Novidades todos os dias e conexão obrigatória. Talvez você pense que estou falando dos seus filhos, mas na verdade, estas são apenas algumas das características mais marcantes da Geração Z. Ainda que criativos, adaptáveis e extremamente autênticos, os jovens que nasceram após o ano de 1995, são muito diferentes daqueles que chamamos de Millennials, ou Geração Y (nascidos entre 1980 e 1994), considerados altamente treinados e educados, preparados para liderar e ganhar o mundo fazendo história. Já os jovens da Geração Z, nasceram em meio a uma crise econômica, cresceram vendo seus pais cortar gastos, perder empregos e solucionar problemas. Os Zs preferem as relações humanas, gostam de se relacionar. Não ligam para gêneros, Aprenderam que sair de casa para trabalhar é motivador.

Popularmente chamados de Geração Tsunami, os jovens Zs estão habituados com a transparência, resultado da conectividade e instantaneidade que vivemos por causa da Internet. Buscam por sinceridade, por relações emocionais até mesmo com marcas e serviços. Mudam todo dia, principalmente seu vocabulário. Ser uma pessoa real é o mais importante para os Zs, que procuram seus ídolos naqueles mais semelhantes, acessíveis e que buscam por valores reais. Os jovens Zs estão sempre em busca de novas postagens, gostam de compartilhar seus looks, criam laços com seus amigos virtuais e entendem as relações das novas comunidades, novas moradias e gêneros. Ao contrário dos Millennials, os Zs são enérgicos, sabem valorizar suas escolhas de consumo e procuram sempre por boas oportunidades, pesquisando na rede e compartilhando informações.

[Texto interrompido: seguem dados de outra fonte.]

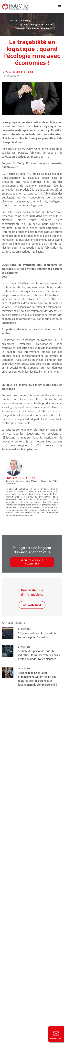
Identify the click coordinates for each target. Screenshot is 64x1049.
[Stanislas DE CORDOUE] (14, 467)
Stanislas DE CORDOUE (20, 72)
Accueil (14, 20)
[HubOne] (15, 6)
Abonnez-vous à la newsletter (32, 562)
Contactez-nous (32, 604)
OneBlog (26, 20)
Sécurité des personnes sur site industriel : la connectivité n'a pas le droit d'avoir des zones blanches (39, 655)
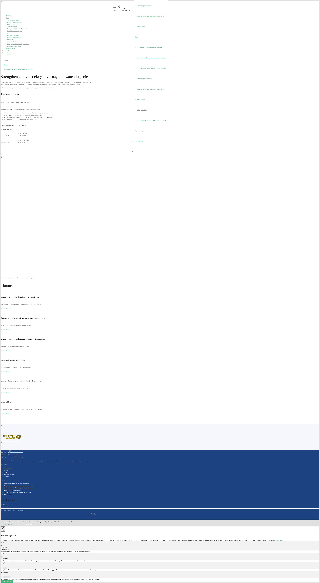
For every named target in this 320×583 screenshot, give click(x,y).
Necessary (5, 547)
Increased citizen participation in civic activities (16, 483)
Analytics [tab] (3, 563)
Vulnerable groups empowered (12, 490)
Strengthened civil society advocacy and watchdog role (18, 486)
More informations (5, 308)
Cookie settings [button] (8, 524)
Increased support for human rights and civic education (18, 488)
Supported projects (9, 474)
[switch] (1, 557)
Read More (279, 540)
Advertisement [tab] (4, 572)
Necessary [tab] (3, 542)
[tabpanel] (160, 551)
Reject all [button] (17, 524)
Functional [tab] (3, 554)
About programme (9, 468)
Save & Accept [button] (7, 581)
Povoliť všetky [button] (29, 524)
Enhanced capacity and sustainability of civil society (17, 492)
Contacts (6, 476)
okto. (94, 514)
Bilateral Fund (8, 494)
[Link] (121, 11)
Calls (5, 472)
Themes (6, 470)
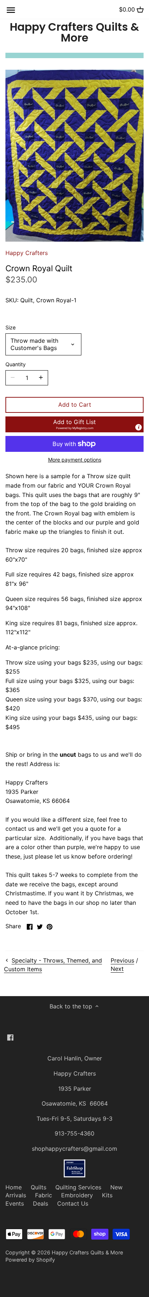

A crítica e a contestação fazem parte do dia a dia dos Zs, habituados com as redes sociais e seu poder em resolver qualquer situação. Vídeos, fotos e aplicativos são tão corriqueiros em suas vidas que são levados a sério ao ponto de virarem profissão. Ser um youtuber e ter um canal para se expressar nunca foi tão importante! Pluralistas e engajados em ativismo e causas humanitários, a ideologia e crença dos Zs é evidente e latente e, estão sempre em busca de soluções através da comunicação e do conteúdo. O resultado é a grande quantidade de redes sociais e mídias à disposição dos jovens, para compartilhar e produzir qualquer tipo de informação.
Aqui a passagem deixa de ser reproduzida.